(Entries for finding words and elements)
◇ ◇ ◇

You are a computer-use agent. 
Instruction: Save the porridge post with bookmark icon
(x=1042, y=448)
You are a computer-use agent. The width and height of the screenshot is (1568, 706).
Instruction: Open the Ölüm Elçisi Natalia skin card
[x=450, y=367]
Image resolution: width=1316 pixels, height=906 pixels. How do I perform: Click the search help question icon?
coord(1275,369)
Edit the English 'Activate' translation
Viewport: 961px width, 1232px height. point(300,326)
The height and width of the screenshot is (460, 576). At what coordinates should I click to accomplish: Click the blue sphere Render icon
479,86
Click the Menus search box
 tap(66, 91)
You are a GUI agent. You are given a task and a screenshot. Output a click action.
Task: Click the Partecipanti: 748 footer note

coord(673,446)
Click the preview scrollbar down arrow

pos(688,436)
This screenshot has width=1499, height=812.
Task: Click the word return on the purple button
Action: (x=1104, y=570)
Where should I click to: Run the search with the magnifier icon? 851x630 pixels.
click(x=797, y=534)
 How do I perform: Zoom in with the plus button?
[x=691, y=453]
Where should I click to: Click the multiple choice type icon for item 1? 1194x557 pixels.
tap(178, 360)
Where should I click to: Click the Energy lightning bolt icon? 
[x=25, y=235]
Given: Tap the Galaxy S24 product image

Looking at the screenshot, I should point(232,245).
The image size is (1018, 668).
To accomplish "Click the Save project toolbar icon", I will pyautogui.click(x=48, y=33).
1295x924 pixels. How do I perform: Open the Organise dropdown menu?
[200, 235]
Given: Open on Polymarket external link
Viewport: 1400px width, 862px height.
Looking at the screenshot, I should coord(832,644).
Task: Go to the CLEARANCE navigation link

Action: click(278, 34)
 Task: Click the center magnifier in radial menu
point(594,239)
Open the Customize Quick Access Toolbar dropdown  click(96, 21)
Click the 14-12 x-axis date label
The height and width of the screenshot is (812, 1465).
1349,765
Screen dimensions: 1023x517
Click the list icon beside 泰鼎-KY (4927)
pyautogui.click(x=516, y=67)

◇ ◇ ◇

= AIM OF THE EXERCISE =
Present every row above as a numbered list and omit any blank lines.

= OUTPUT OF THE EXERCISE =
1. You are a computer-use agent. 
2. Instruction: Save the porridge post with bookmark icon
3. (x=1042, y=448)
4. You are a computer-use agent. The width and height of the screenshot is (1568, 706).
5. Instruction: Open the Ölüm Elçisi Natalia skin card
6. [x=450, y=367]
7. Image resolution: width=1316 pixels, height=906 pixels. How do I perform: Click the search help question icon?
8. coord(1275,369)
9. Edit the English 'Activate' translation
10. Viewport: 961px width, 1232px height. point(300,326)
11. The height and width of the screenshot is (460, 576). At what coordinates should I click to accomplish: Click the blue sphere Render icon
12. 479,86
13. Click the Menus search box
14.  tap(66, 91)
15. You are a GUI agent. You are given a task and a screenshot. Output a click action.
16. Task: Click the Partecipanti: 748 footer note
17. coord(673,446)
18. Click the preview scrollbar down arrow
19. pos(688,436)
20. This screenshot has width=1499, height=812.
21. Task: Click the word return on the purple button
22. Action: (x=1104, y=570)
23. Where should I click to: Run the search with the magnifier icon? 851x630 pixels.
24. click(x=797, y=534)
25.  How do I perform: Zoom in with the plus button?
26. [x=691, y=453]
27. Where should I click to: Click the multiple choice type icon for item 1? 1194x557 pixels.
28. tap(178, 360)
29. Where should I click to: Click the Energy lightning bolt icon? 
30. [x=25, y=235]
31. Given: Tap the Galaxy S24 product image
32. Looking at the screenshot, I should point(232,245).
33. The image size is (1018, 668).
34. To accomplish "Click the Save project toolbar icon", I will pyautogui.click(x=48, y=33).
35. 1295x924 pixels. How do I perform: Open the Organise dropdown menu?
36. [200, 235]
37. Given: Open on Polymarket external link
38. Viewport: 1400px width, 862px height.
39. Looking at the screenshot, I should coord(832,644).
40. Task: Go to the CLEARANCE navigation link
41. Action: click(278, 34)
42.  Task: Click the center magnifier in radial menu
43. point(594,239)
44. Open the Customize Quick Access Toolbar dropdown  click(96, 21)
45. Click the 14-12 x-axis date label
46. The height and width of the screenshot is (812, 1465).
47. 1349,765
48. Screen dimensions: 1023x517
49. Click the list icon beside 泰鼎-KY (4927)
50. pyautogui.click(x=516, y=67)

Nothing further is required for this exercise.